OCOEE, Fla. — Jack and Annie Hamiter were doing just fine, until Nov. 2, 1920.
By then, several Black families who settled and made a home in rural west Orange County had earned enough money to buy land, some more than others.
A secret letter recently uncovered provides an untold eyewitness account to the terror unleashed in Ocoee 100 years ago, when Black people tried to vote and were forced out of town. It was penned by Annie Hamiter. She and her husband, Jack, were also landowners in Ocoee.
Annie wrote her letter with a typewriter, and it was shipped in an orange crate from the Port of Sanford.
Florida was attractive to early settlers because of its vast land and the fruit of opportunity that would become a cash cow for the state’s agricultural business. The sandy soil and the climate were prime for citrus farming.
Today, the state still celebrates it as a $9 billion industry, responsible for providing jobs to nearly 76,000 Floridians, with 70% of the U.S. citrus supply coming from Florida. Globally, the only other place producing more orange juice than Florida is Brazil. Florida also leads the market in grapefruit production.

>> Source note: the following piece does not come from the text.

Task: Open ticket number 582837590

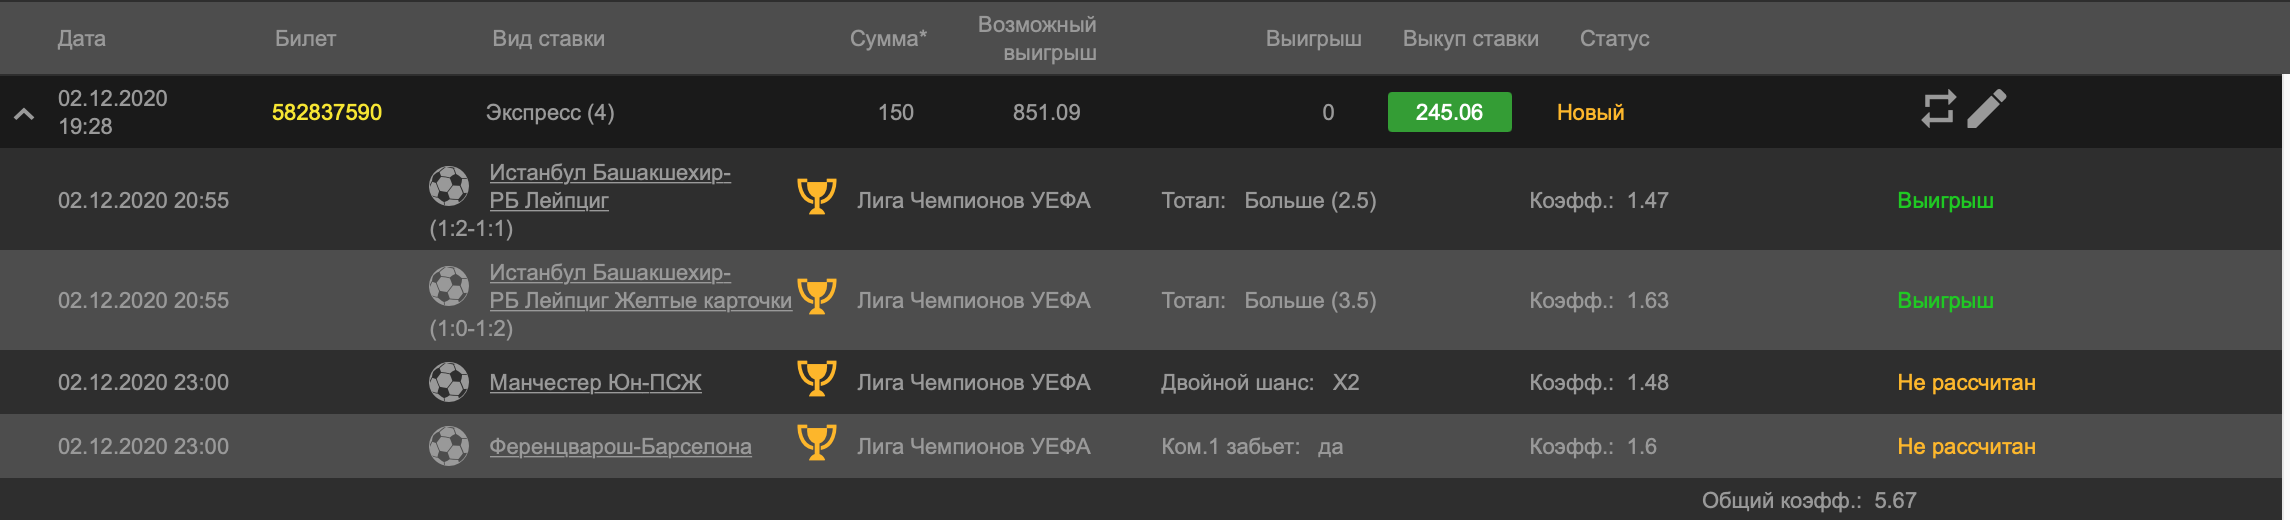Action: (327, 113)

Back in the mid-1800s, the closet shipping port was in Sanford; it made for a long commute from west Orange County during those times. Transport, became easier, though, when Florida Midland Railroad made its way to Central Florida.
Hamiter’s letter was packed with great detail, as an eyewitness account to the fire that lingered during the Ocoee Massacre.
Jack and Annie Hamiter’s great-granddaughter Jacqueline Felder is the oldest living descendant to share the family’s story, at 95 years old.
“He was a very prosperous man, that’s all I could think of. He wanted to have something and whatever he had, and I guess he was going to give it to his grandchildren if the incident had not occurred,” Felder told Channel 9 investigative reporter Daralene Jones.
Felder has since settled in Jacksonville, but remembers her time fondly visiting her great-grandparents in Central Florida.
“She (Annie Hamiter) was a kind lady and she was a Christian and she seemed to love me; even my great-grandfather, he loved me,” Felder recalled.
“I guess I was around 7 or 8 years old, he would always ask me about writing to him and I promised I was going to write; I didn’t ever write. I was sorry I didn’t,” Felder exclaims with a chuckle, as she recounts the times she and her mother would return to visit.
The trouble started for the Hamiters and 253 other Black residents on Nov. 2, 1920.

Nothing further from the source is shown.